Some people look askance at the prospect of a very good film festival popping up in Columbia, Missouri, but many of them are the same people who freeze their toes every January trudging between movies in Park City, Utah. Columbia makes perfect sense compared to that. The True/False Film Festival takes place in the middle of the country, just a short drive west from St. Louis, in what is arguably Missouri's hippest city (don't hurt me, Kansas City). The films screen within easy walking distance of one another in Columbia's lovely downtown, a strip of pre-sprawl America that sits on the edge of the University of Missouri campus, which explains all the cheap food and vintage clothing stores. Wi-fi is abundant. Volunteers are helpful. Parking is plentiful. But you won't need your car. Just walk.
The filmmakers are here and seem eager to answer questions about their work or chat informally after screenings, many of which take place at the Ragtag Cinema, a two-screen hive of activity fronted by a cafe as big as the theaters themselves. You can carry your glass of wine into the movie if you want, and there you'll be greeted not by mindless muzak or advertising but by live music from local musicians who play before every show. My first screening Thursday night was ushered in by some groovy noise courtesy of Witch Pussy. (Or was it "Which"? Good question.) Tonight it was a guy singing country with his guitar and later a bluegrass duo.

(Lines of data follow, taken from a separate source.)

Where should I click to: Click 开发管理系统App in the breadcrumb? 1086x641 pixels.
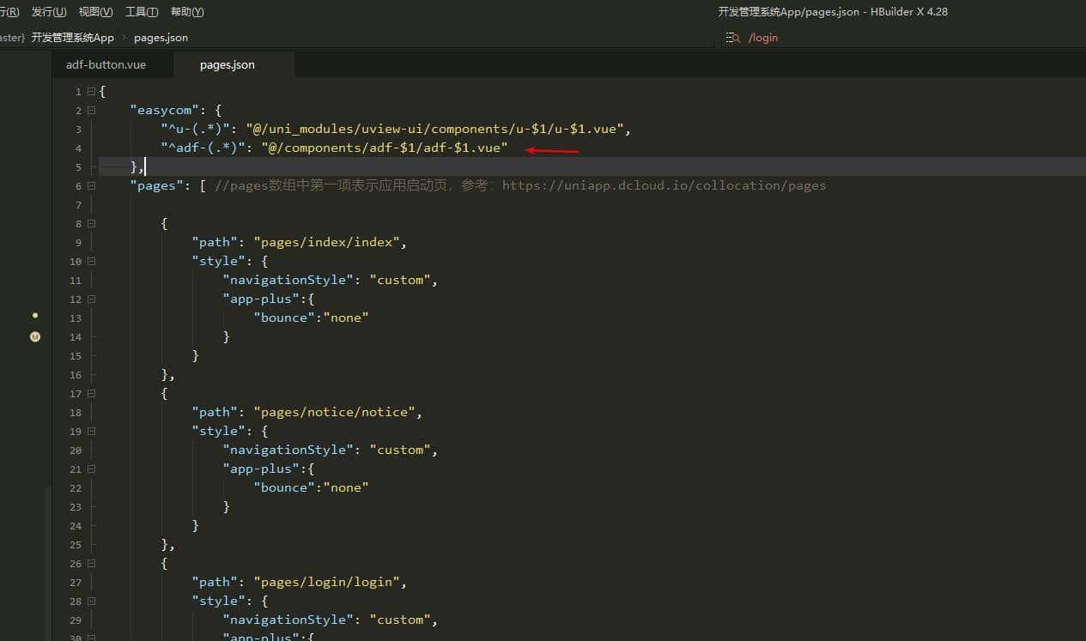[73, 38]
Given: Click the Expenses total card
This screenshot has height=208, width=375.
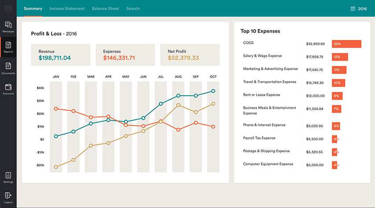Looking at the screenshot, I should (125, 55).
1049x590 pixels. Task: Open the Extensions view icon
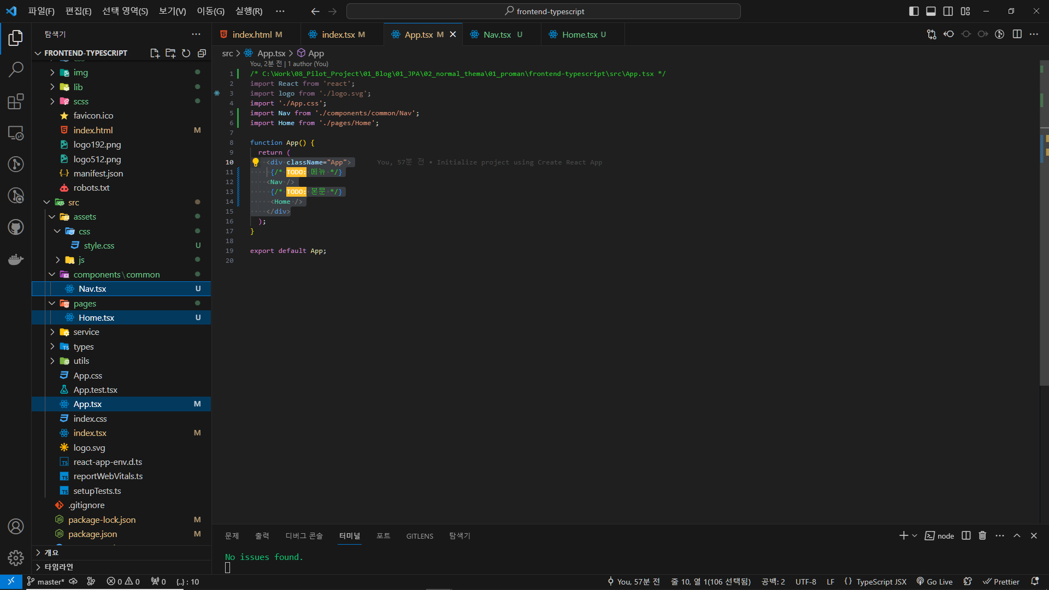point(16,101)
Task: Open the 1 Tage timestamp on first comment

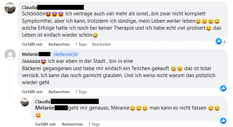Action: pyautogui.click(x=81, y=44)
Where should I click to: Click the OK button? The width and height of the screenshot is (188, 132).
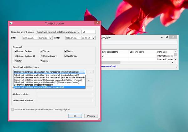point(75,116)
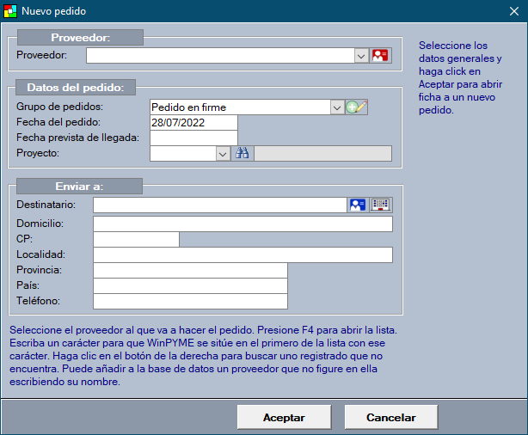Click the add/edit order group icon
Viewport: 528px width, 435px height.
click(x=356, y=107)
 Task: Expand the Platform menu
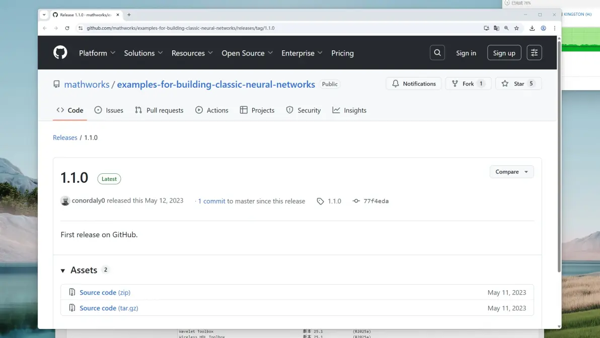tap(97, 53)
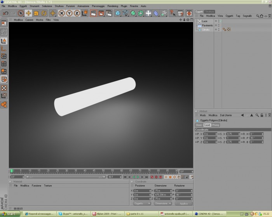Viewport: 272px width, 217px height.
Task: Toggle the Z axis lock
Action: pos(77,13)
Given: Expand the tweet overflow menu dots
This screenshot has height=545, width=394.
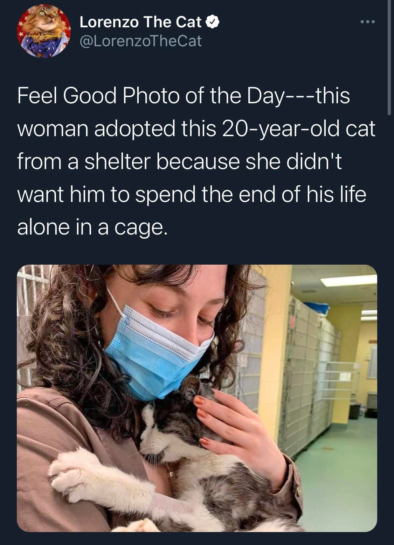Looking at the screenshot, I should (368, 22).
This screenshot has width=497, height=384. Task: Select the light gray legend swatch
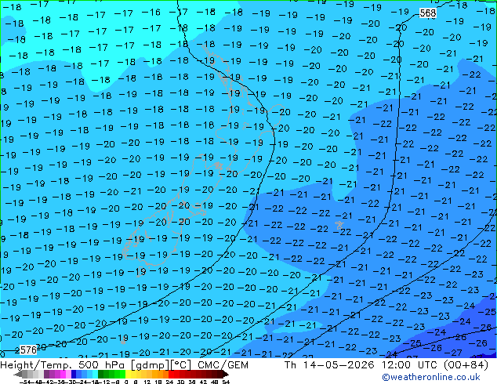click(x=41, y=374)
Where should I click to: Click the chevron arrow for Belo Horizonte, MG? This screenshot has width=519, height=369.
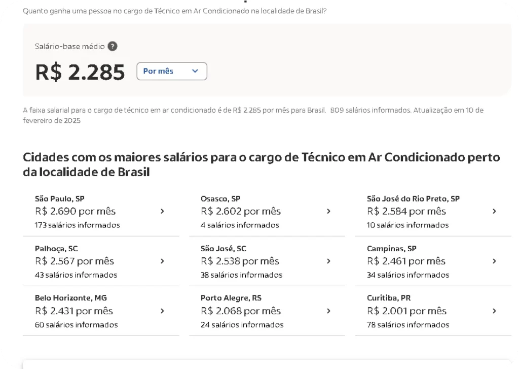coord(162,311)
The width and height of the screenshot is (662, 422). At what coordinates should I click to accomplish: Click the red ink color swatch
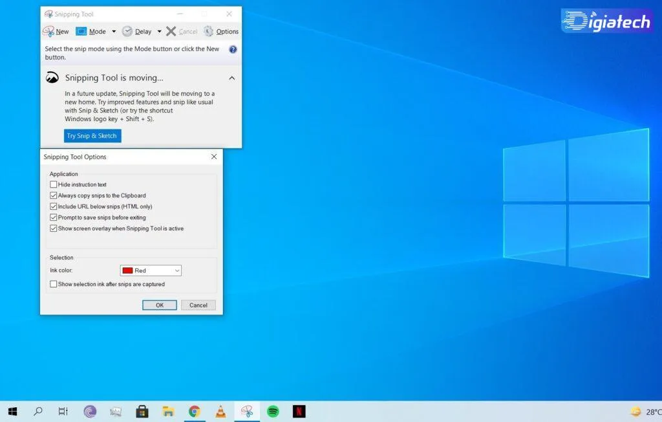coord(127,271)
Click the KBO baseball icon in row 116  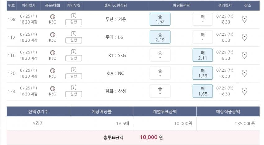[52, 53]
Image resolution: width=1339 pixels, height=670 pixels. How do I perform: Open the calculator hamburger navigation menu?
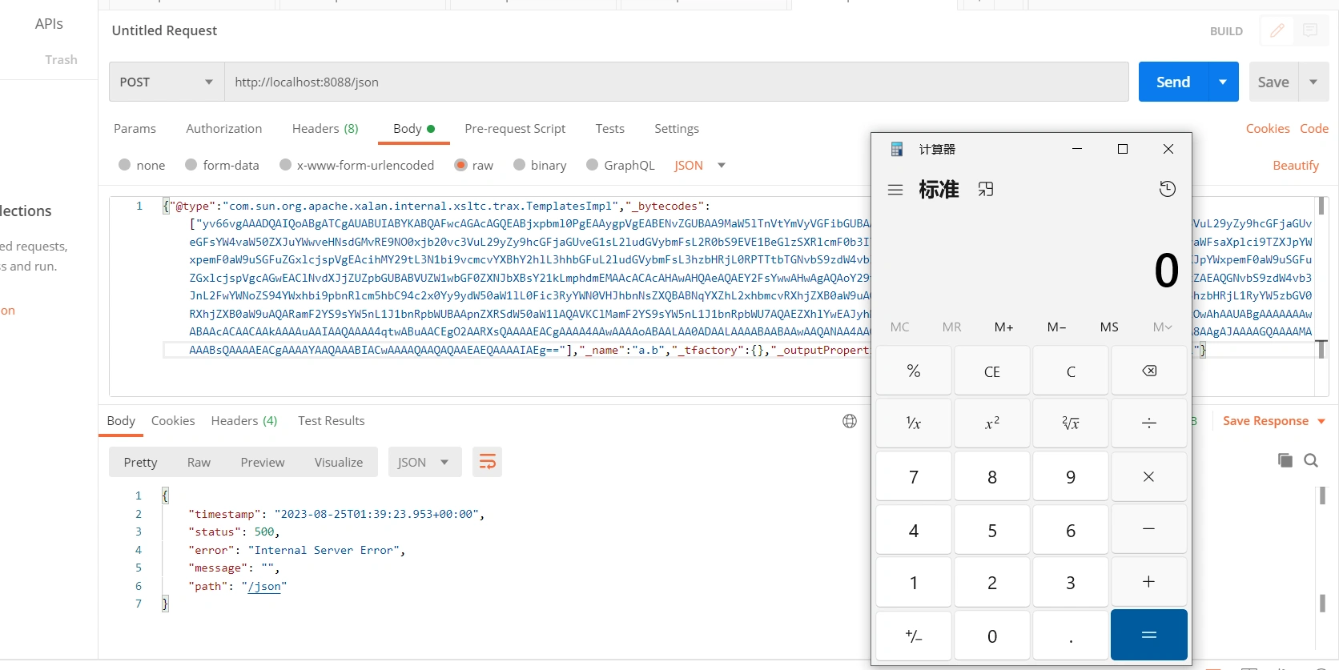coord(895,190)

The Ragtag screens interesting fare year-round and is also a model for the Moxie Cinema three hours south in Springfield, which, despite the cool indie theater, is arguably Missouri's least hip city. I can say this because I grew up there, and now I ask you: what's not to love about seeing adventurous film spring from Columbia and arc at least as far as the rolling hills of the Ozarks and, given the number of people who've made the trek to True/False in recent years, probably quite a bit further.
I missed the parade that kicks off the festival, but that's OK. I'm mostly here for the films, a long, full weekend of leading-edge nonfiction work, the best documentaries from Sundance, Cannes, and other festivals, including this year's Oscar winner and probably next year's, too. To keep things interesting, the festival is screening several "secret" films that they're not allowed to name because these movies will soon have their official premieres at larger festivals in, say, Austin or thereabouts. Shhh. People here will see them first.